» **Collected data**
_ _ _ _

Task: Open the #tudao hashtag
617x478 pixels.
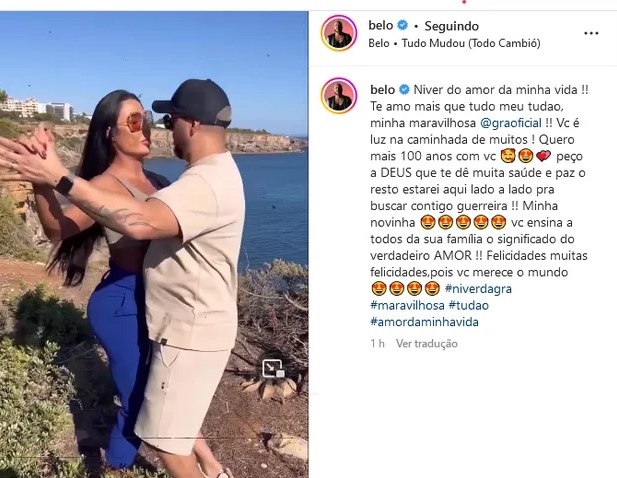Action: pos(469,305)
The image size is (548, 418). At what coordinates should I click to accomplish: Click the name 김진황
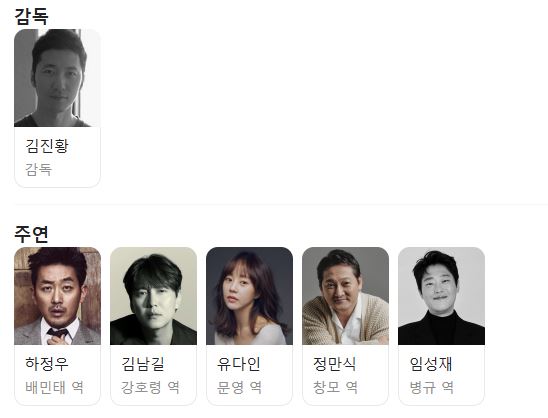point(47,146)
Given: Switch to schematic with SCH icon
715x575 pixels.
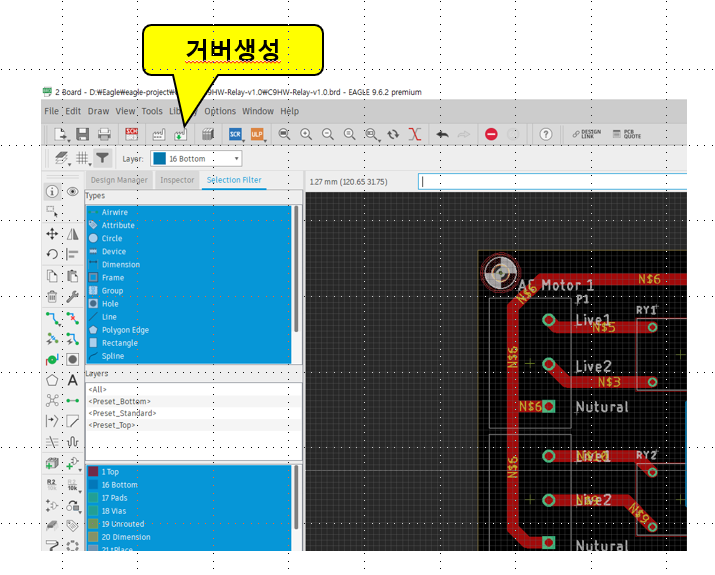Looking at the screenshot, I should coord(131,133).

_ _ _ _

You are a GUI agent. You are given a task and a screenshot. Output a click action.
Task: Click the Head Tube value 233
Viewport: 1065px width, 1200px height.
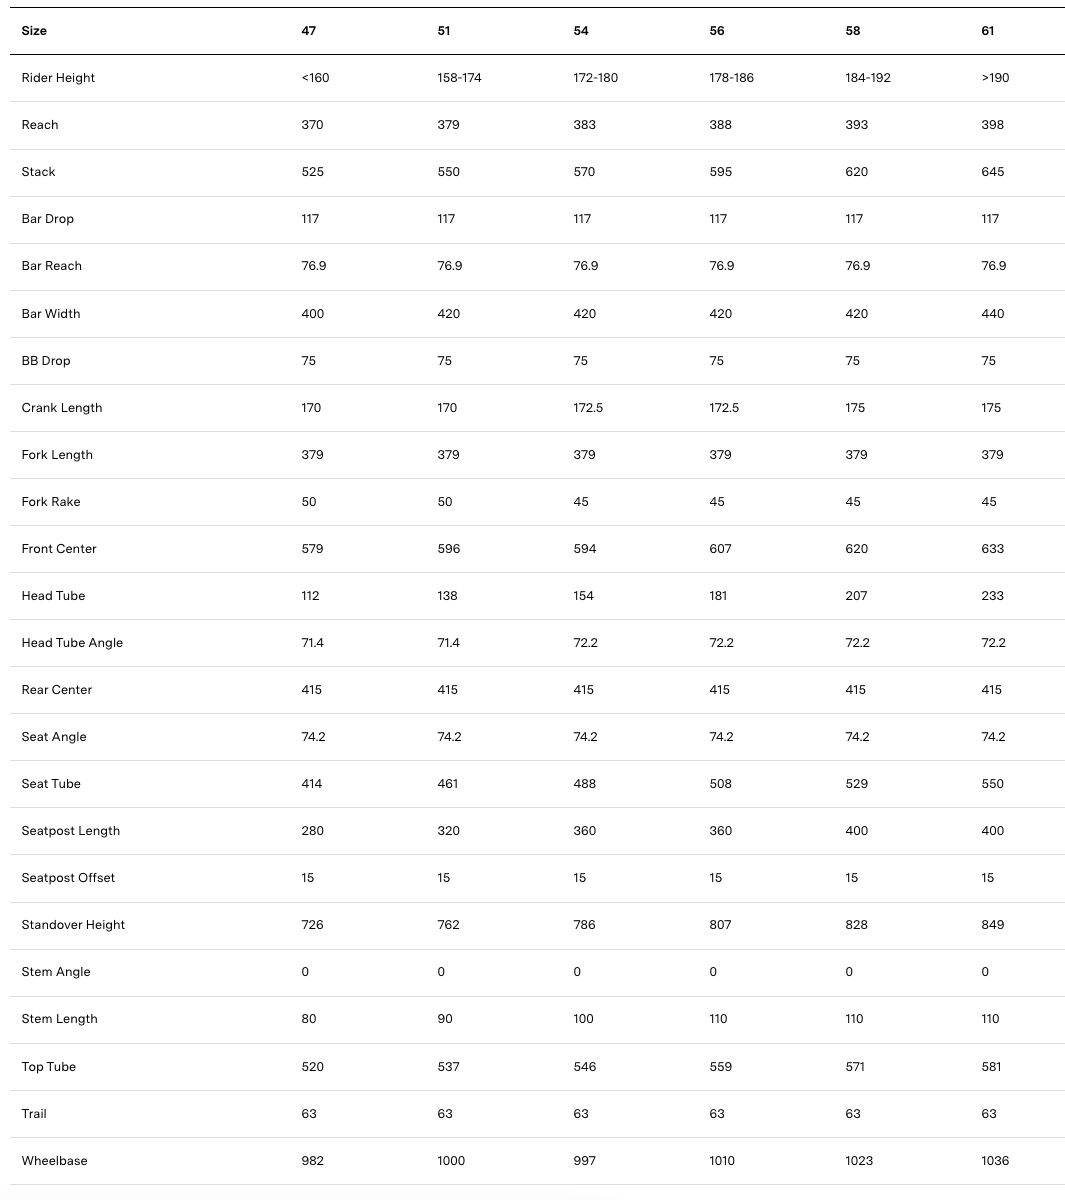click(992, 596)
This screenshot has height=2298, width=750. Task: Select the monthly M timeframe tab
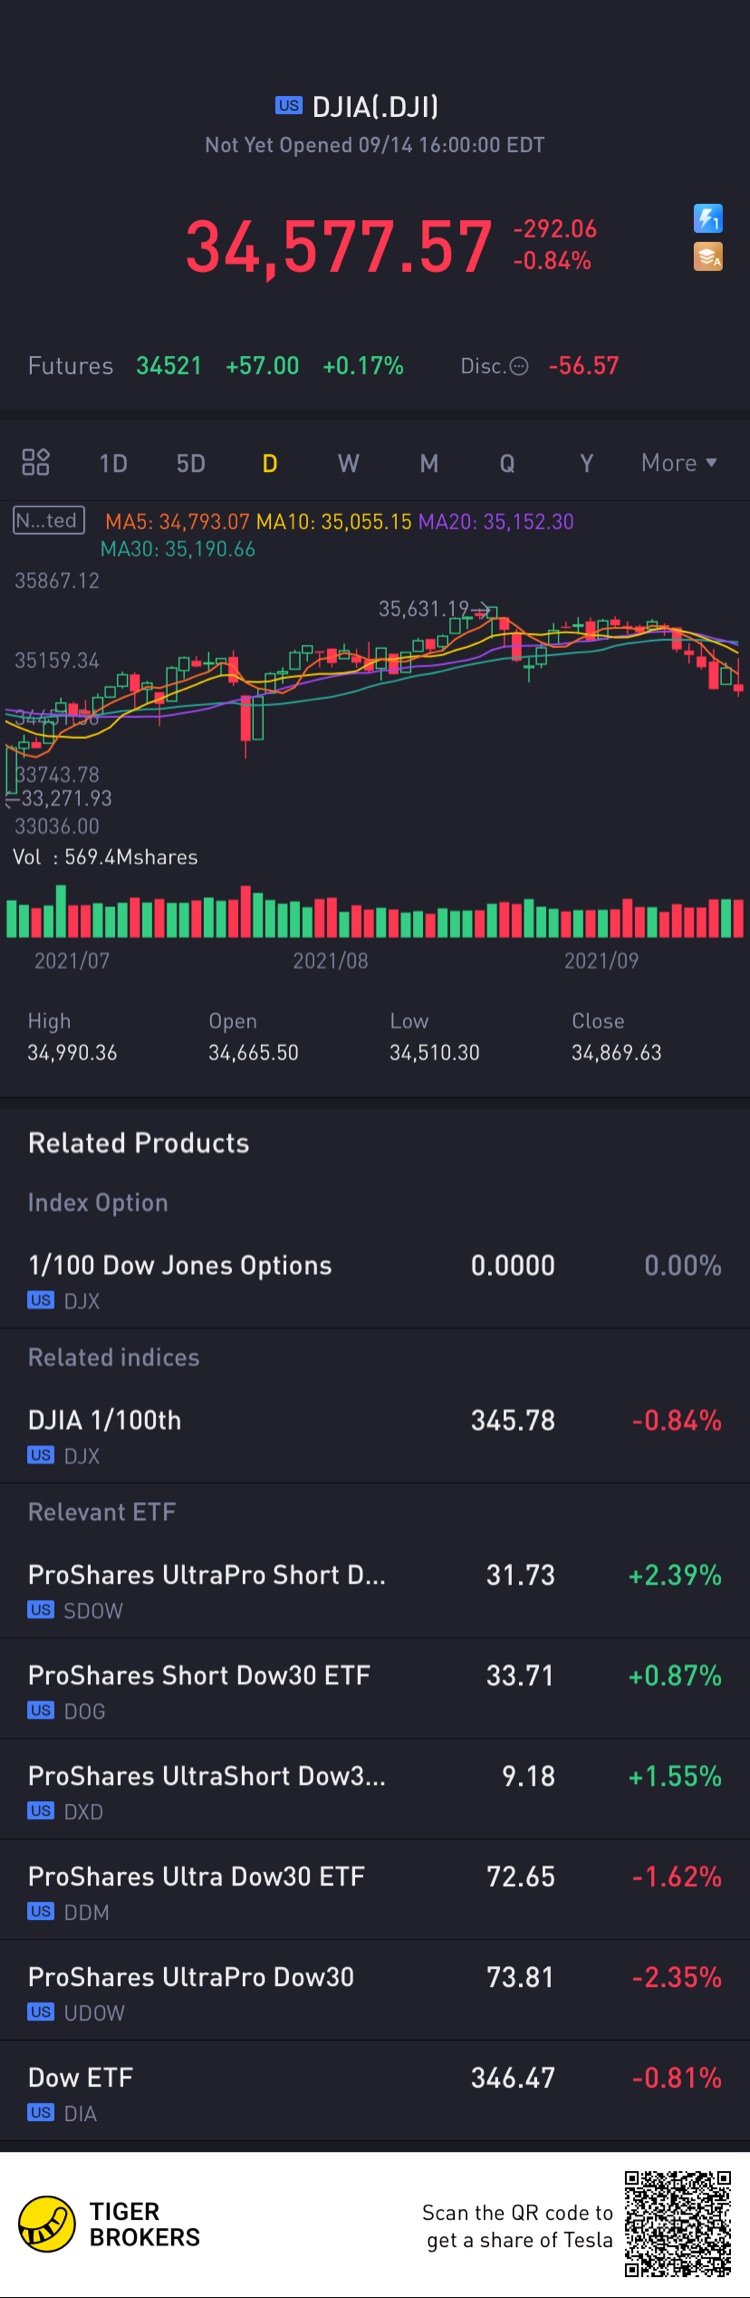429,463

_ _ _ _

» **INSTRUCTIONS FOR THE TASK**
Word for word, write out the lines above running from the one with "Task: Open the #tudao hashtag" up to and including the one with "Given: Switch to schematic with SCH icon". Drop any picture.

» **THE COMPLETED TASK**
Task: Open the #tudao hashtag
617x478 pixels.
Action: pos(469,305)
The image size is (548, 418). At what coordinates should I click to accomplish: Click the name 김진황
point(47,146)
Given: Switch to schematic with SCH icon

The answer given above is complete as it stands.